Larry Cipa

No. 13
- Position: Quarterback

Personal information
- Born: October 5, 1951 (age 74) Detroit, Michigan, U.S.
- Listed height: 6 ft 3 in (1.91 m)
- Listed weight: 209 lb (95 kg)

Career information
- High school: Archbishop McNicholas (Cincinnati, Ohio)
- College: Michigan
- NFL draft: 1974: 15th round, 373rd overall pick

Career history
- New Orleans Saints (1974–1975);

Career NFL statistics
- Passing attempts: 92
- Passing completions: 34
- Completion percentage: 37.0%
- TD–INT: 1–3
- Passing yards: 424
- Passer rating: 42.1
- Stats at Pro Football Reference

= Larry Cipa =

American football player (born 1951)

Larry Cipa (born October 5, 1951) is an American former professional football player who was a quarterback for the New Orleans Saints of the National Football League (NFL) from 1974 to 1975. He played college football for the Michigan Wolverines from 1971 to 1973.

==Early life==
Born in Detroit, Michigan, Cipa attended Archbishop McNicholas High School in Cincinnati, Ohio, before enrolling at the University of Michigan.

==College career==
Cipa played at the quarterback position for the Michigan Wolverines team from 1971 to 1973. He was a backup to Dennis Franklin in 1972 and 1973, starting only one game at quarterback.

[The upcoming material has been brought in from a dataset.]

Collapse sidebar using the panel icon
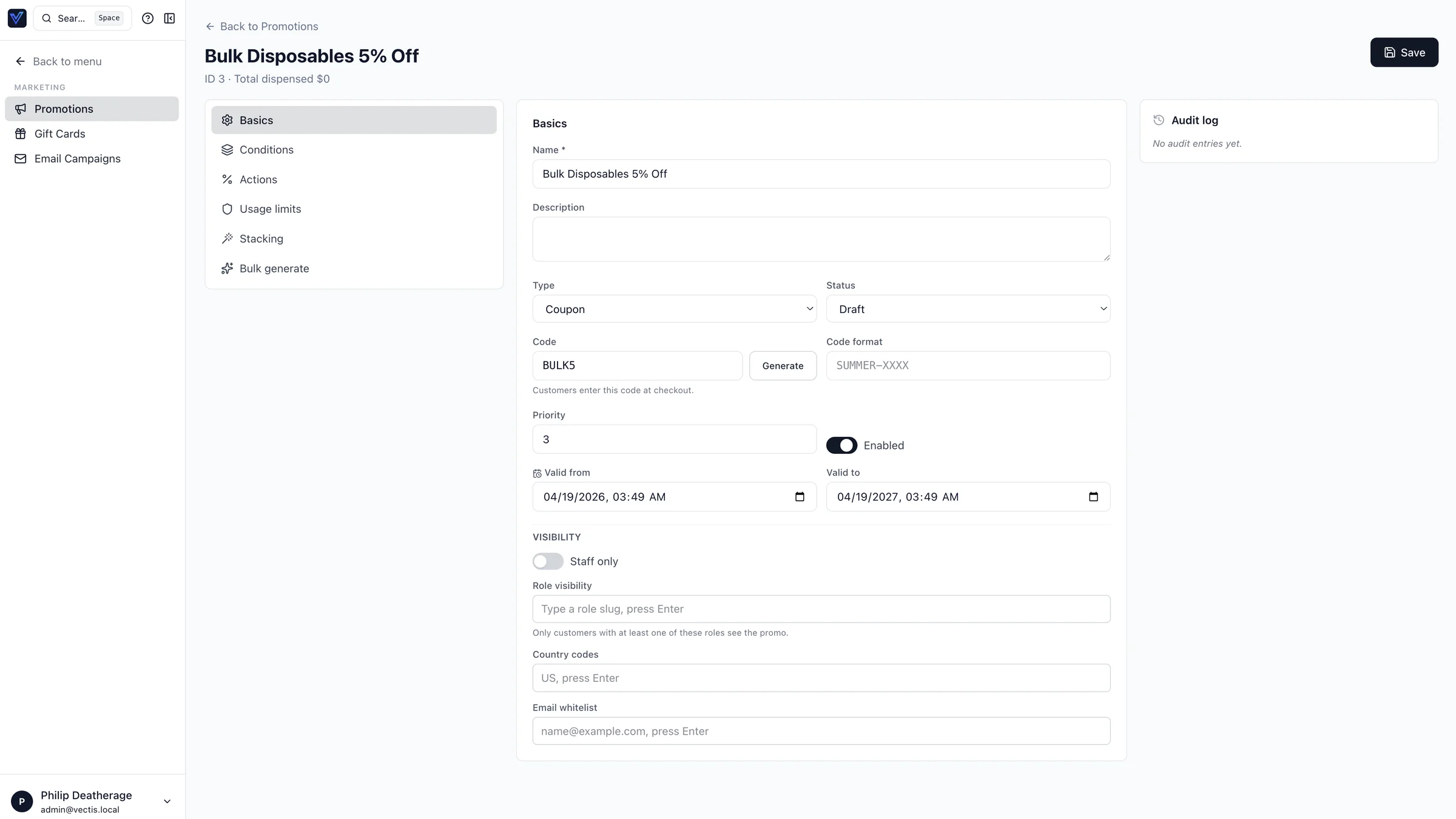 click(169, 18)
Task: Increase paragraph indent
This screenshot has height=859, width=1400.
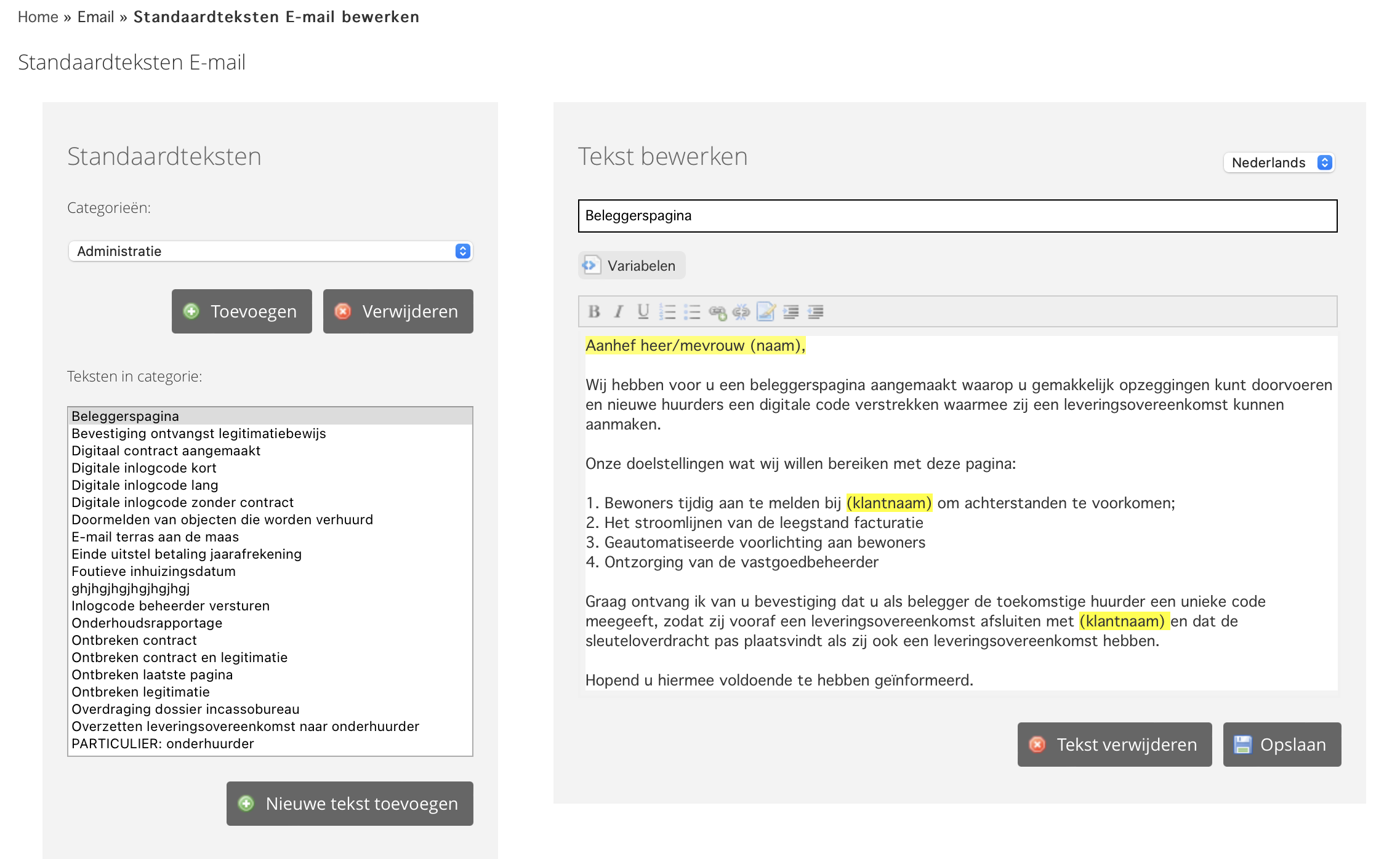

During his time at Michigan, Cipa appeared in 19 games and completed 24 of 71 passes for 360 yards, five interceptions, and three touchdowns.

==Professional career==
Cipa was selected by the New Orleans Saints in the 15th round (373rd overall pick) of the 1974 NFL draft. He played for the Saints from 1974 to 1975, appearing in 8 games, three of them as the team's starting quarterback. He appeared in his first game as a starter in December 1974 after injuries to Archie Manning and Bobby Scott. The Saints won the game against the playoffs-bound St. Louis Cardinals, 14–0.

In July 1976, he was traded to the Tampa Bay Buccaneers. Less than a week later, the Buccaneers placed him on waivers after he failed a physical due to arthritis of the knee.